IN THEATERS (WIDE RELEASE)
Knowing (2009): Alex Proyas (Dark City) brings us this “Twilight Zone” style tale with Nicolas Cage about a time capsule that contains coded prophecies for the future. Generally panned, but curiosity rises with descriptions of a conclusion described as “ridiculous” and “ludicrous” that dropped critics jaws. It may be unintentional comedy in the vein of Cage’s recent The Wicker Man remake flop. Knowing Official Site.

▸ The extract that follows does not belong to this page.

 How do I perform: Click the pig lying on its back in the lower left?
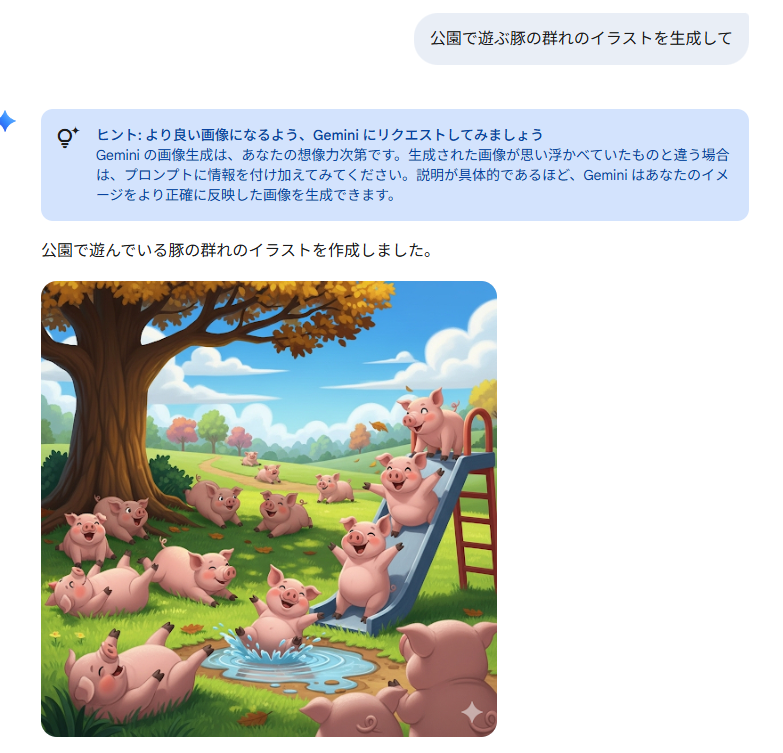click(135, 667)
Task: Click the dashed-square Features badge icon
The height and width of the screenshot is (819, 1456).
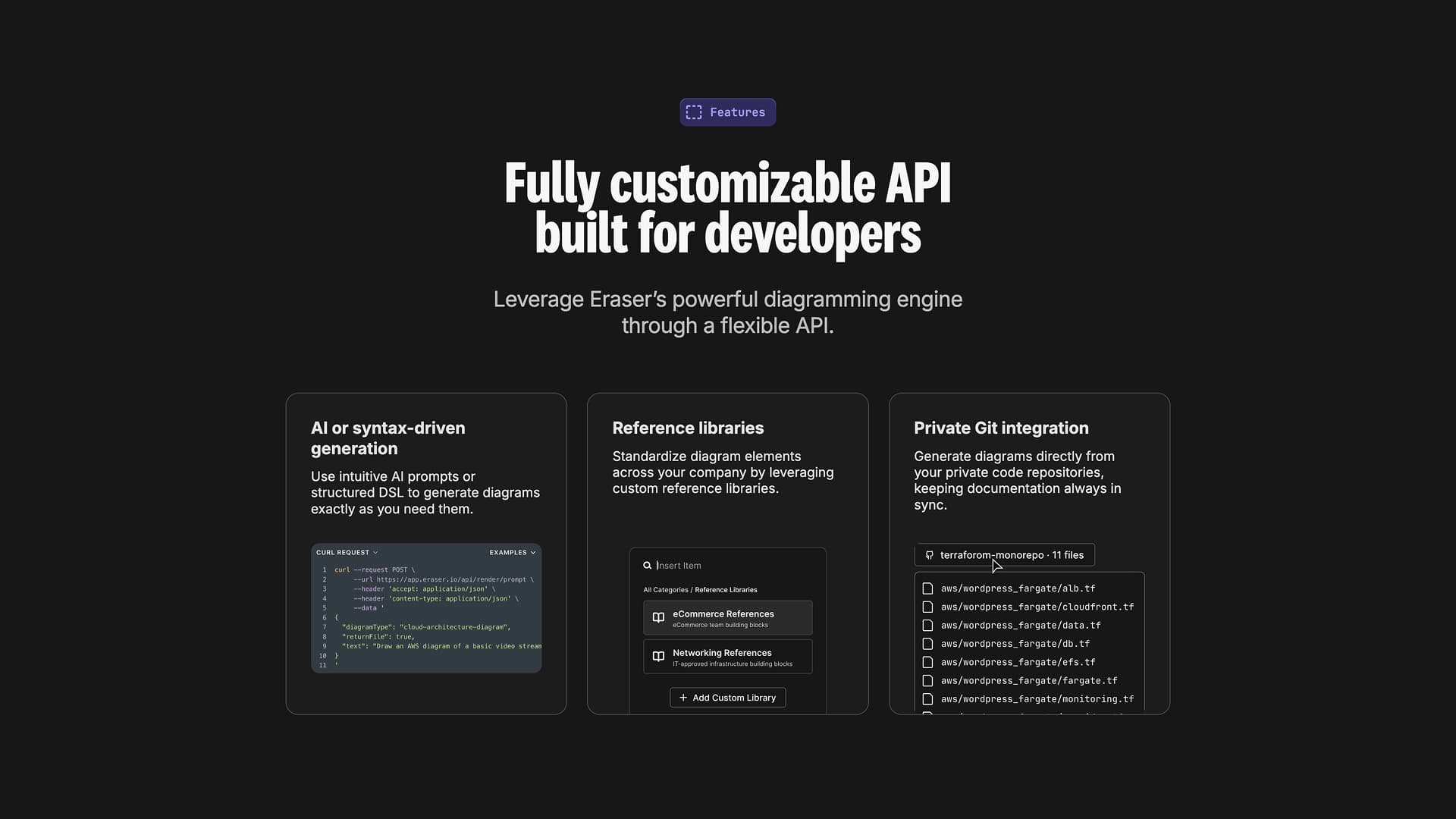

The New York International Film and Video Festival begins tonight in Manhattan and runs through Thursday, March 27th, showcasing underground and experimental shorts along with documentaries and feature films. Movies of potential weird interest include the Indian comedy I Am a Love Addict, W the Movie, The Gingerbread House (an Italian retelling of Hansel and Gretel), Let Me Out, Heaven Earth (an “experimental documentary” about hallucinogenic South American plants), Sacred Game, and the violent Malaysian comedy The Dogs.
NEW ON DVD:
The Murnau Collection: From the archivists at Kino comes this essential set of restored classics, containing Nosferatu (1922), the weirdest and scariest Dracula adaptation, and the expressionist masterpiece The Last Laugh (1924), along with the essential historical films The Haunted Castle (1921), The Finances of the Grand Duke (1924), Tartuffe (1925), and Faust (1926). Each disc comes with extensive extras, and The Haunted Castle, The Finances of the Grand Duke and Faust also receive separate special edition releases. A nice catch for lovers of early cinema, although four of these six films were already available, along with the documentary Tabu (1931), on Kino’s earlier box set, “The F.W. Murnau Collection”.
NEW ON BLU-RAY:
Sleepy Hollow (1999)/Sweeny Todd (2007): A double feature release of two Gothic Tim Burton/Johhny Depp collaborations is always worth a mention.